A computer that is shipped without any member-software could be equipped by the home, business or government user with a full set of FLOSS tools such as what is included in a Linux distribution. A typical modern Linux distribution contains all the software required to interact with the Internet, to do office automation such as word processing and spreadsheet, and most other common software uses.

In fact, most distributions contain consumer choice between FLOSS browsers and office suites. These tools provide compatibility with (and often drive the standardization of) relevant open standards, and in some cases provide file compatibility with legacy file formats such as those used by Microsoft Office.

As an alternative, a computer shipped without any member software could be being used to illegally copy and use software from those members. Their methodology does not differentiate the extremely good (for the consumer) option of the usage of FLOSS from the alleged bad (for the vendor) option of illegally copied software.

Economic Impact

If we focus on the economic impact of the option where a consumer has chosen FLOSS over BSA/CAAST member software, we get a very different picture.

First part of this alternative analysis is to recognize that any cost to consumers of software beyond the cost of production should be registered as a loss to the general economy, not a gain to the Software Manufacturing vendors. In the highly competitive Free Software market, where incumbent players are not able to extract monopoly rents for their software, the cost to consumers of software very quickly approaches the cost of production.

Beyond the cost of royalties that exists for BSA/CAAST member software, but not for Free Software, are hidden costs often associated with the Total Cost of non-Ownership (TCnO). More details on TCnO, as well as the business models for proprietary software (Software Manufacturing, which the BSA/CAAST members are dependent on) and Free software, can be found Brendan Scott's article on Why Free Software's Long Run TCO must be lower.

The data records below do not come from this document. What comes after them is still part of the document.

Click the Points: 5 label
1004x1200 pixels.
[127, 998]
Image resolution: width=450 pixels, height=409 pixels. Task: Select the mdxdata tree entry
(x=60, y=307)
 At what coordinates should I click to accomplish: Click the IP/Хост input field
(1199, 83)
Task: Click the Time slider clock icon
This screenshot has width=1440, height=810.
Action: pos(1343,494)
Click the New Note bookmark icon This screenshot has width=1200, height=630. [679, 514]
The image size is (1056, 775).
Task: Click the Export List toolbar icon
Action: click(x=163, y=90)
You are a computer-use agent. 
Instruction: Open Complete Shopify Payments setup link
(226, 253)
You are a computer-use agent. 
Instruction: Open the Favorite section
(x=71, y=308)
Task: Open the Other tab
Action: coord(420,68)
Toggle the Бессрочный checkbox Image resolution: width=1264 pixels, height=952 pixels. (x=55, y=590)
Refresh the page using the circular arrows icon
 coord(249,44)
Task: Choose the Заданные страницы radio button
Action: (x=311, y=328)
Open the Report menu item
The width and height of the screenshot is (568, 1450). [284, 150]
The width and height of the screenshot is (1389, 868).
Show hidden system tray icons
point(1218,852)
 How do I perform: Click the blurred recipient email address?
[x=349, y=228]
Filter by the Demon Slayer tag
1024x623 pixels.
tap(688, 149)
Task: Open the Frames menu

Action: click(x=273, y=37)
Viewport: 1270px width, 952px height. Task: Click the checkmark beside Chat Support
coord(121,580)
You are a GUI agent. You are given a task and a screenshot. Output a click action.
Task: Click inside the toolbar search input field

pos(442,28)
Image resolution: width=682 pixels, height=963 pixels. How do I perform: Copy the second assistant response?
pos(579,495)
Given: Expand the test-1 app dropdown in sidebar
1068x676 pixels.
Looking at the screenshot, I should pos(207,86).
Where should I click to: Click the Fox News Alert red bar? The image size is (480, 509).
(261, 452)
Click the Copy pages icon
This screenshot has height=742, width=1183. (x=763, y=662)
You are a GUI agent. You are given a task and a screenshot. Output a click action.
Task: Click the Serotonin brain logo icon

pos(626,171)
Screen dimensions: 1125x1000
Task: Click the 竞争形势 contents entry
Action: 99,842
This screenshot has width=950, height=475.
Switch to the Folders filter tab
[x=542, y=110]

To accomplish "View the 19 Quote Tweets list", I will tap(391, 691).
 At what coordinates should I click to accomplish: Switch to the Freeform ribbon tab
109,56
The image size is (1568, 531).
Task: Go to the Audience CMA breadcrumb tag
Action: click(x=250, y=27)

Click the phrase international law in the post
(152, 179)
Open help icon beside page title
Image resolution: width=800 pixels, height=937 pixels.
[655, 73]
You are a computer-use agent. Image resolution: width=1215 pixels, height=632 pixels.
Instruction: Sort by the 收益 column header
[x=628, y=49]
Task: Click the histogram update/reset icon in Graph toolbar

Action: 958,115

The retail market for proprietary software is also a lower-skilled market, and thus lower paying, than a market focused on software as a service. Software Manufacturing resellers simply offer retail support for pre-packaged software. Free Software encourages more direct customer needs driven relationships, treating software as a service rather than a possible "one size fits all" product. These services can simply involve training and system integration as exists currently, but can also involve customer customization of software which is not always legally or technically possible with proprietary software.

Beyond simple monetary savings, Free Software also avoids the administrative and social costs associated with proprietary software End User License Agreements (EULA) compliance uncertainty. EULA's are often product specific requiring per-product analysis for compliance, and often contain clauses of questionable enforceability and/or legality. Even the most diligent of proprietary software users are likely to not be compliant with all the requirements of all the software they use. Mose end users of software do not have the legal background to adequately evaluate the EULA.

In contrast, most FLOSS suites make use of a small set of generic software licenses which can be understood once for many different products from multiple vendors. These licenses also primarily put responsibilities on re-distributors or producers of derivative works. Most aspects of the licenses offer additional rights to end users rather than often confusing and complex responsibilities.

Definitions, and further reading

The use of the term Free Software is as defined by the Free Software Foundation (FSF). The use of the term Open Source is uses as defined by the Open Source Initiative (OSI). The first known usage of the term FLOSS was as part of the Free/Libre and Open Source Software: Survey and Study commissioned by the European Commission.

Media and consumer attention for CAAST publicity of the study has been linked via a FLORA Weblog article. This includes a letter to the editor that I sent to ITBusiness.ca titled Proud Free Software Canadian counts as "pirate" by CAAST.

A sample project proposal for the Government of Canada was offered in the article A modest proposal: Government of Canada Free Software Office Suite. Related is ongoing international work on office automation file format standardization, most of which use the OpenOffice.org file format as the basis for their work.